• YOUR INSTRUCTIONS
Once you find the line with "Viewport: 387px width, 218px height." in the entries below, print it and each line after it up to and including the line with "The height and", exactly, without pictures.

BEGIN DATASET

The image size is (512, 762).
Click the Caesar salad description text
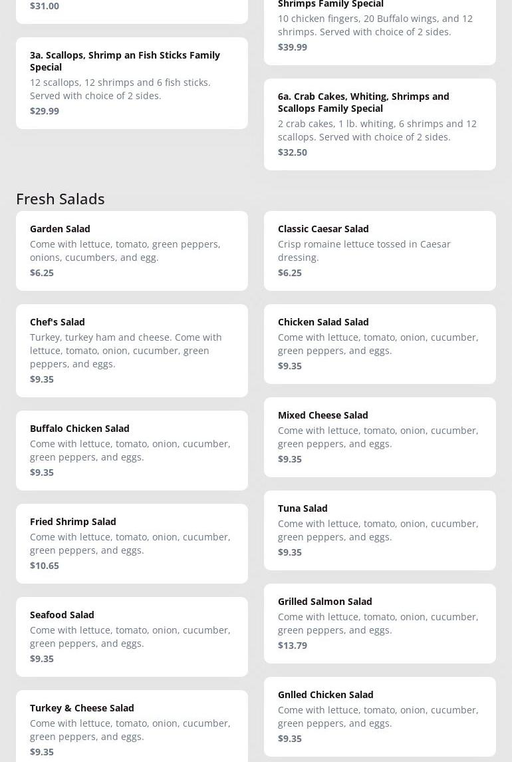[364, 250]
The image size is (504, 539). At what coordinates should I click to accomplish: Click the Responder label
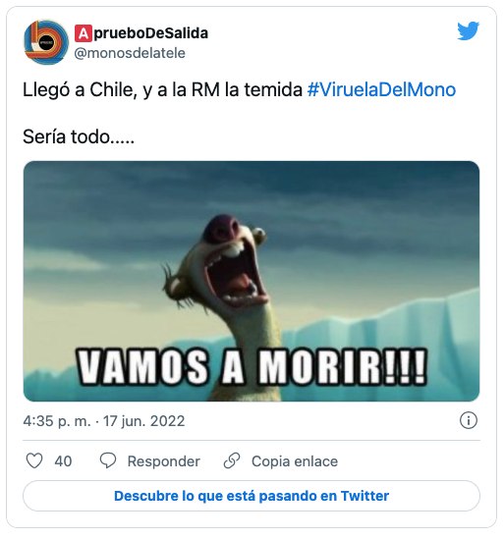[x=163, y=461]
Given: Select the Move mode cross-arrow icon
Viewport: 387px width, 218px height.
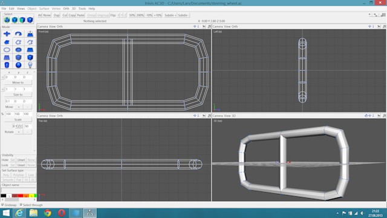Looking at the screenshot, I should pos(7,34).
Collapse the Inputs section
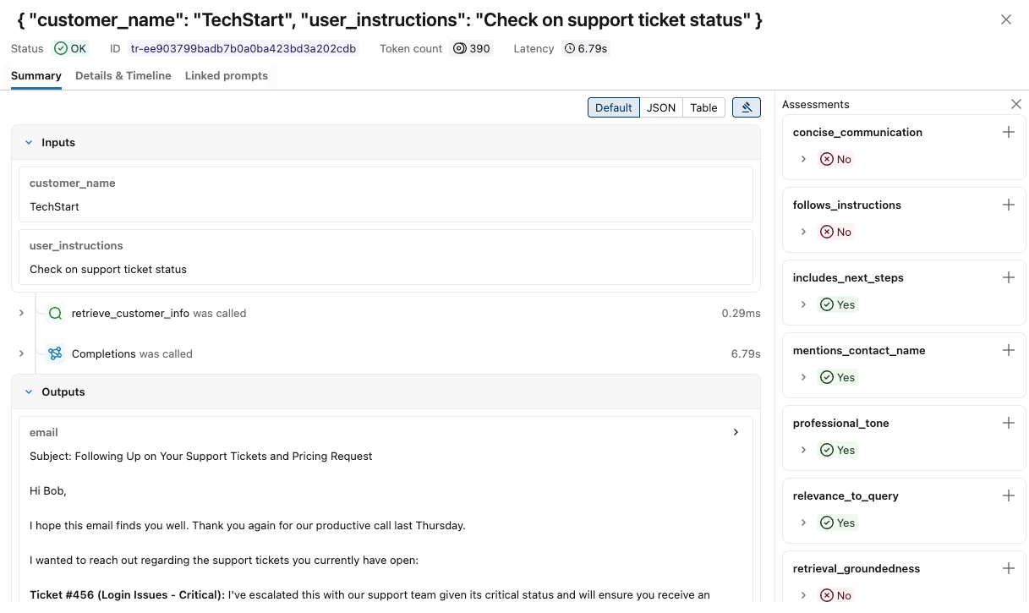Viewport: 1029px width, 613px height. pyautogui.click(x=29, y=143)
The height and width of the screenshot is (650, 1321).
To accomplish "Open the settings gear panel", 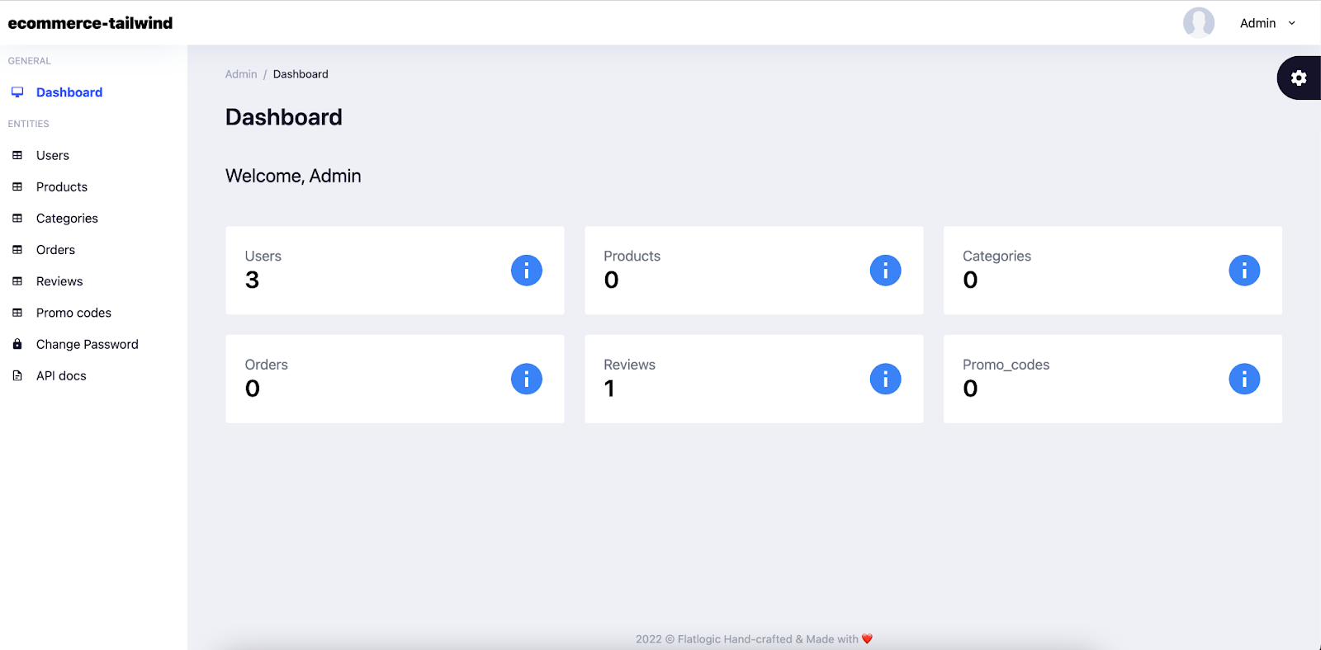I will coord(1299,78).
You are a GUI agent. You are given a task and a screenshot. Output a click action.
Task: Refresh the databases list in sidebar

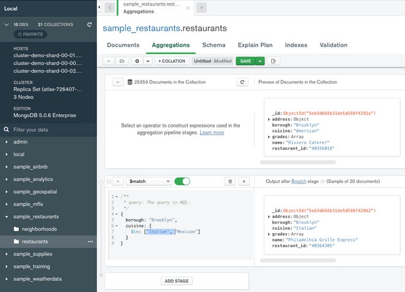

END DATASET

• SOLUTION BELOW
Viewport: 387px width, 218px height.
Looking at the screenshot, I should pos(7,34).
Collapse the Inputs section
Viewport: 1029px width, 613px height. pyautogui.click(x=29, y=143)
The height and width of the screenshot is (650, 1321).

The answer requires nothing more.